Examples

Example 1: Evaluate the integral $$I \ = \ \int \int_D\, (x+y)\, dA$$ when $D$ consists of all points $(x,\,y)$ such that $$0 \ \le \ y \ \le \sqrt{9-x^2}\,, \quad 0\ \le \ x \ \le 3\,.$$ Since $y^2 \ = \ 9 - x^2$ is a circle of radius $3$ centered at the origin, $D$ consists of all points in the first quadrant inside this circle as shown to the right. This is a Type I region, which suggests      Fixing $x$ and integrating with respect to $y$ along the black vertical line as shown, and      Then integrating with respect to $x$. So the double integral $I$ becomes the repeated integral $$\int_0^3\left(\int_0^{\sqrt{9-x^2}}\, (x+y)\, dy\right)dx= \int_0^3\, \Bigl[\, xy + \frac{1}{2}y^2 \,\Bigl]_0^{\sqrt{9 - x^2}}\,dx.$$

Thus $$I\ = \ \int_0^3\, \Bigl( x\sqrt{9 - x^2} + \frac{1}{2} (9 - x^2)\Bigr)\, dx\ = \ 18\,.$$ How would you evaluate this last integral?

In Example 1 algebraic conditions specifying $D$ suggested how to write the integral as a repeated integral. Other times algebraic conditions are best interpreted graphically before deciding on limits of integration.

Example 2: Evaluate the integral $$I \ = \ \int \int_D\, (3x +4y)\, dA$$ when $D$ is the bounded region enclosed by $y = x$ and $y=x^2$. Here $D$ is enclosed by the straight line $y = x$ and the parabola $y = x^2$ as shown to the right. To determine the limits of integration we first need to find the points of intersection of $y = x$ and $y = x^2$. These occur when $x^2 = x$, i.e., when $x = 0,\, 1$. Treating $D$ as a Type I region, we fix $x$ and integrate with respect to $y$ along the black vertical line, getting the repeated integral $$ I \ = \ \int_0^1\left(\int_{x^2}^{x}\, (3x + 4y)\, dy\right)dx$$

Can you now evaluate $I$?

In Example 2 it was simpler to fix $x$ and integrate first with respect to $y$ because the bounding curves were already given to us as $$y \ = \ f_1(x)\ = \ x^2\,,\qquad y \ = \ f_2(x)\ = \ x\,.$$ Had they been given as $x \,=\, g_1(y)$ and $x\,=\, g_2(y)\,$ it might have been easier to think of $D$ as a Type II region. We would fix $y$ and first integrate with respect to $x$.

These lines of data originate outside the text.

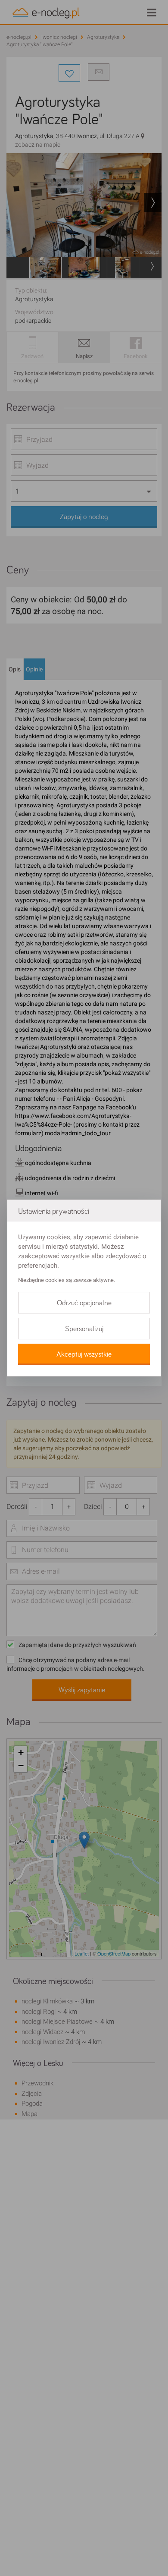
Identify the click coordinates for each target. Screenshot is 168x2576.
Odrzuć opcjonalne (84, 1303)
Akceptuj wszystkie (84, 1354)
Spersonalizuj (84, 1329)
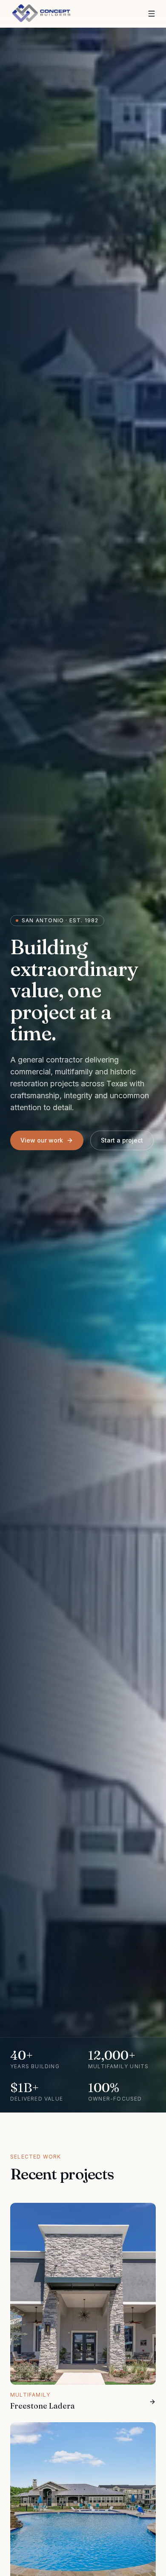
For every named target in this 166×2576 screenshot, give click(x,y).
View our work (41, 1140)
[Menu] (151, 13)
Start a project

Example 3: The region $D$ that is shown to the right is Type I but is not Type II. Fixing $x$ and integrating first with respect to $y$ along the black line makes good sense because then $$ D \ = \ \Bigl\{\,(x,\,y) : \phi(x) \le y \le \psi(x),\ \ a \le x \le b\,\Bigl\}$$ for suitable choices of $a,\, b$ and functions $\phi(x),\, \psi(x)$: $$ \int \int_D\, f(x,\,y)\, dxdy = \int_a^b \left(\int_{\phi(x)}^{\psi(x)}\, f(x,\,y)\, dy\right) dx\,.$$ But if we had chosen to fix $y$, then the integral with respect to $x$ would sometimes split into two parts

shown in red. Not a good idea!

Example 4: The region $D$, shown to the right, is Type II but not Type I. Fixing $y$ and integrating first with respect to $x$ along the black line makes good sense because then $$ D \ = \ \Bigl\{\,(x,\,y) : \phi(y) \le x \le \psi(y),\ \ c \le y \le d\,\Bigl\}$$ for suitable choices of $c,\, d$ and functions $\phi(y),\, \psi(y)$. In this case $$ \int \int_D\, f(x,\,y)\, dxdy = \int_c^d \left(\int_{\phi(y)}^{\psi(y)}\, f(x,\,y)\, dx\right) dy\,.$$ But if we had chosen to fix $x$, then the integral with respect to $y$ would sometimes splits into two parts as shown in red. Again not a good idea!